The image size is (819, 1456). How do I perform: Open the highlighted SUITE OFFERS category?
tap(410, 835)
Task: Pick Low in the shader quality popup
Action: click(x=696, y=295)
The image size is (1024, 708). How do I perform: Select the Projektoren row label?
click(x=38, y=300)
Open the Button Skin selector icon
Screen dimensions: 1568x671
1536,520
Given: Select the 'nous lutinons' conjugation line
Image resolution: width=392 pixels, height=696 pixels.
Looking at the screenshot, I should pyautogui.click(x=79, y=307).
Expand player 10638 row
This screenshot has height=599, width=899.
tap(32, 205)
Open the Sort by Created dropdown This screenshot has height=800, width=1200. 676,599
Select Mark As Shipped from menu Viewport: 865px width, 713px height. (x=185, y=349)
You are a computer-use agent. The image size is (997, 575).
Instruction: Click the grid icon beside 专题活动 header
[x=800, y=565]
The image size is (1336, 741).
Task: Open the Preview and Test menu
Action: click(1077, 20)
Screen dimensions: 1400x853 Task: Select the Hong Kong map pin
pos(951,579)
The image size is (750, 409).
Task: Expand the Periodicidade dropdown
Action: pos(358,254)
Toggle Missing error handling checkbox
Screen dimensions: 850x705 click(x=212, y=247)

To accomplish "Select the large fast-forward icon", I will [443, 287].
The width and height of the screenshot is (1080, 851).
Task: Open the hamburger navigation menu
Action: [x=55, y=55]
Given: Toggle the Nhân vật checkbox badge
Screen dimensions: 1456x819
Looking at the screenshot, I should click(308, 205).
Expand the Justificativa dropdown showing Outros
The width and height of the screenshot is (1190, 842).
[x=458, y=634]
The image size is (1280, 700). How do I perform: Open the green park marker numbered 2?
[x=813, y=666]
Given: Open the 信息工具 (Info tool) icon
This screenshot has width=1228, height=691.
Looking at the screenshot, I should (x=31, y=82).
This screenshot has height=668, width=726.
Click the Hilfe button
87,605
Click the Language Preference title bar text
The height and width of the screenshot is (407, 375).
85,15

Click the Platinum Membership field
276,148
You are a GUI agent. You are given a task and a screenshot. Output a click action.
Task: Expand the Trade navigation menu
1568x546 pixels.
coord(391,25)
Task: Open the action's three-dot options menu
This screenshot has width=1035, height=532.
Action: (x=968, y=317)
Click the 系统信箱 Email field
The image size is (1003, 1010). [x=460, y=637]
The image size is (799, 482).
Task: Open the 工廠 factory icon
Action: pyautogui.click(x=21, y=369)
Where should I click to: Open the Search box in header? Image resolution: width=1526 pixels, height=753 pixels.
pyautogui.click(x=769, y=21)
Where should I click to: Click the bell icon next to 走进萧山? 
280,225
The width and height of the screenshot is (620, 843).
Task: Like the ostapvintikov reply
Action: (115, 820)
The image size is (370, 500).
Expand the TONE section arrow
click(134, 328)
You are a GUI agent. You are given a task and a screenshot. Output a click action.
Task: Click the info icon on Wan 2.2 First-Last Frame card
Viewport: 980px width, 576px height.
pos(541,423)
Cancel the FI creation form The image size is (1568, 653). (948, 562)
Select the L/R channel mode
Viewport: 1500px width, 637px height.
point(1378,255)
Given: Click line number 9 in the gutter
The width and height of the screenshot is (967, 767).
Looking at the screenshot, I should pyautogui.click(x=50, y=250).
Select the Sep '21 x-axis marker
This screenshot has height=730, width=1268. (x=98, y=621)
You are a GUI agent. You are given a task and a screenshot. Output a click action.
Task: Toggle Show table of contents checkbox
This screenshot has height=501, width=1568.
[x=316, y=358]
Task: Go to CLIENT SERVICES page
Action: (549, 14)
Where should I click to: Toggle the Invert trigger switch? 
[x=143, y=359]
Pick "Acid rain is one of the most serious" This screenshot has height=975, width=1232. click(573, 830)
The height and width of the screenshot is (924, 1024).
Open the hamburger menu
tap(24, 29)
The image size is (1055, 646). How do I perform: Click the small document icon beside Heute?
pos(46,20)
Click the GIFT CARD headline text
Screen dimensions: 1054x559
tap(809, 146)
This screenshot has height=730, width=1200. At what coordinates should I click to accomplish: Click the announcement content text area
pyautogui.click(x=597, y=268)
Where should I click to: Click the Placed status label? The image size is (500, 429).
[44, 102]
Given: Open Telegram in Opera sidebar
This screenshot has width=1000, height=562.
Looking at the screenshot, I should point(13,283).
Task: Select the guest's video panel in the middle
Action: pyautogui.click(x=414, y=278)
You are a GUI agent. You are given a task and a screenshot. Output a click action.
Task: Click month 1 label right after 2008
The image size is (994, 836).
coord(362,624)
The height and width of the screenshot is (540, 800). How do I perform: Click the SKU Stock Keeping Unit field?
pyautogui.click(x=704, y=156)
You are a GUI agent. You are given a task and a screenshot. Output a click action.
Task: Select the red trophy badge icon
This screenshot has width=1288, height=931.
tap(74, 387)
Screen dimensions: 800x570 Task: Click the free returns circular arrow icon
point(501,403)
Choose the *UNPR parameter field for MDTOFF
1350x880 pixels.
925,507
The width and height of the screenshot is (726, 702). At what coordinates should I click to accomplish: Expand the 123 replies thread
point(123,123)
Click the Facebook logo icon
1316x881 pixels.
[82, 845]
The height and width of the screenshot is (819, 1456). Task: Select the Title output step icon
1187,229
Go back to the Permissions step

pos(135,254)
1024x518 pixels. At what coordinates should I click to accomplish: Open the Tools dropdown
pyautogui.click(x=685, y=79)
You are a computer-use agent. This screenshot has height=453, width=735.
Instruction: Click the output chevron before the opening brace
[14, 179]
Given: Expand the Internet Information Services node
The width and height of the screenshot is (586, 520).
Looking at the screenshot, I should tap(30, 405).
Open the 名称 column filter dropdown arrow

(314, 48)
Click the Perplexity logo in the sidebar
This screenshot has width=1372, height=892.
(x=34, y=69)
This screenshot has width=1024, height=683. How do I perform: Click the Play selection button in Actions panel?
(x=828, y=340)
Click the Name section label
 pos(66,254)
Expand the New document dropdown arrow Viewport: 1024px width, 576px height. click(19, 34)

:::::

## Exercise brief
Repeat every line of the listing, word for word.

## Response for this exercise
The image size is (819, 1456). How do I perform: Open the highlighted SUITE OFFERS category?
tap(410, 835)
Task: Pick Low in the shader quality popup
Action: click(x=696, y=295)
The image size is (1024, 708). How do I perform: Select the Projektoren row label?
click(x=38, y=300)
Open the Button Skin selector icon
Screen dimensions: 1568x671
1536,520
Given: Select the 'nous lutinons' conjugation line
Image resolution: width=392 pixels, height=696 pixels.
Looking at the screenshot, I should pyautogui.click(x=79, y=307).
Expand player 10638 row
This screenshot has height=599, width=899.
tap(32, 205)
Open the Sort by Created dropdown This screenshot has height=800, width=1200. 676,599
Select Mark As Shipped from menu Viewport: 865px width, 713px height. (x=185, y=349)
You are a computer-use agent. The image size is (997, 575).
Instruction: Click the grid icon beside 专题活动 header
[x=800, y=565]
The image size is (1336, 741).
Task: Open the Preview and Test menu
Action: click(1077, 20)
Screen dimensions: 1400x853 Task: Select the Hong Kong map pin
pos(951,579)
The image size is (750, 409).
Task: Expand the Periodicidade dropdown
Action: pos(358,254)
Toggle Missing error handling checkbox
Screen dimensions: 850x705 click(x=212, y=247)

To accomplish "Select the large fast-forward icon", I will [443, 287].
The width and height of the screenshot is (1080, 851).
Task: Open the hamburger navigation menu
Action: [x=55, y=55]
Given: Toggle the Nhân vật checkbox badge
Screen dimensions: 1456x819
Looking at the screenshot, I should click(308, 205).
Expand the Justificativa dropdown showing Outros
The width and height of the screenshot is (1190, 842).
[x=458, y=634]
The image size is (1280, 700). How do I perform: Open the green park marker numbered 2?
[x=813, y=666]
Given: Open the 信息工具 (Info tool) icon
This screenshot has width=1228, height=691.
Looking at the screenshot, I should (x=31, y=82).
This screenshot has height=668, width=726.
Click the Hilfe button
87,605
Click the Language Preference title bar text
The height and width of the screenshot is (407, 375).
85,15

Click the Platinum Membership field
276,148
You are a GUI agent. You are given a task and a screenshot. Output a click action.
Task: Expand the Trade navigation menu
1568x546 pixels.
coord(391,25)
Task: Open the action's three-dot options menu
This screenshot has width=1035, height=532.
Action: (x=968, y=317)
Click the 系统信箱 Email field
The image size is (1003, 1010). [x=460, y=637]
The image size is (799, 482).
Task: Open the 工廠 factory icon
Action: pyautogui.click(x=21, y=369)
Where should I click to: Open the Search box in header? Image resolution: width=1526 pixels, height=753 pixels.
pyautogui.click(x=769, y=21)
Where should I click to: Click the bell icon next to 走进萧山? 
280,225
The width and height of the screenshot is (620, 843).
Task: Like the ostapvintikov reply
Action: (115, 820)
The image size is (370, 500).
Expand the TONE section arrow
click(134, 328)
You are a GUI agent. You are given a task and a screenshot. Output a click action.
Task: Click the info icon on Wan 2.2 First-Last Frame card
Viewport: 980px width, 576px height.
pos(541,423)
Cancel the FI creation form The image size is (1568, 653). (948, 562)
Select the L/R channel mode
Viewport: 1500px width, 637px height.
point(1378,255)
Given: Click line number 9 in the gutter
The width and height of the screenshot is (967, 767).
Looking at the screenshot, I should pyautogui.click(x=50, y=250).
Select the Sep '21 x-axis marker
This screenshot has height=730, width=1268. (x=98, y=621)
You are a GUI agent. You are given a task and a screenshot. Output a click action.
Task: Toggle Show table of contents checkbox
This screenshot has height=501, width=1568.
[x=316, y=358]
Task: Go to CLIENT SERVICES page
Action: (549, 14)
Where should I click to: Toggle the Invert trigger switch? 
[x=143, y=359]
Pick "Acid rain is one of the most serious" This screenshot has height=975, width=1232. click(573, 830)
The height and width of the screenshot is (924, 1024).
Open the hamburger menu
tap(24, 29)
The image size is (1055, 646). How do I perform: Click the small document icon beside Heute?
pos(46,20)
Click the GIFT CARD headline text
Screen dimensions: 1054x559
tap(809, 146)
This screenshot has height=730, width=1200. At what coordinates should I click to accomplish: Click the announcement content text area
pyautogui.click(x=597, y=268)
Where should I click to: Click the Placed status label? The image size is (500, 429).
[44, 102]
Given: Open Telegram in Opera sidebar
This screenshot has width=1000, height=562.
Looking at the screenshot, I should point(13,283).
Task: Select the guest's video panel in the middle
Action: pyautogui.click(x=414, y=278)
You are a GUI agent. You are given a task and a screenshot. Output a click action.
Task: Click month 1 label right after 2008
The image size is (994, 836).
coord(362,624)
The height and width of the screenshot is (540, 800). How do I perform: Click the SKU Stock Keeping Unit field?
pyautogui.click(x=704, y=156)
You are a GUI agent. You are given a task and a screenshot. Output a click action.
Task: Select the red trophy badge icon
This screenshot has width=1288, height=931.
tap(74, 387)
Screen dimensions: 800x570 Task: Click the free returns circular arrow icon
point(501,403)
Choose the *UNPR parameter field for MDTOFF
1350x880 pixels.
925,507
The width and height of the screenshot is (726, 702). At what coordinates should I click to accomplish: Expand the 123 replies thread
point(123,123)
Click the Facebook logo icon
1316x881 pixels.
[82, 845]
The height and width of the screenshot is (819, 1456). Task: Select the Title output step icon
1187,229
Go back to the Permissions step

pos(135,254)
1024x518 pixels. At what coordinates should I click to accomplish: Open the Tools dropdown
pyautogui.click(x=685, y=79)
You are a computer-use agent. This screenshot has height=453, width=735.
Instruction: Click the output chevron before the opening brace
[14, 179]
Given: Expand the Internet Information Services node
The width and height of the screenshot is (586, 520).
Looking at the screenshot, I should tap(30, 405).
Open the 名称 column filter dropdown arrow

(314, 48)
Click the Perplexity logo in the sidebar
This screenshot has width=1372, height=892.
(x=34, y=69)
This screenshot has width=1024, height=683. How do I perform: Click the Play selection button in Actions panel?
(x=828, y=340)
Click the Name section label
 pos(66,254)
Expand the New document dropdown arrow Viewport: 1024px width, 576px height. click(19, 34)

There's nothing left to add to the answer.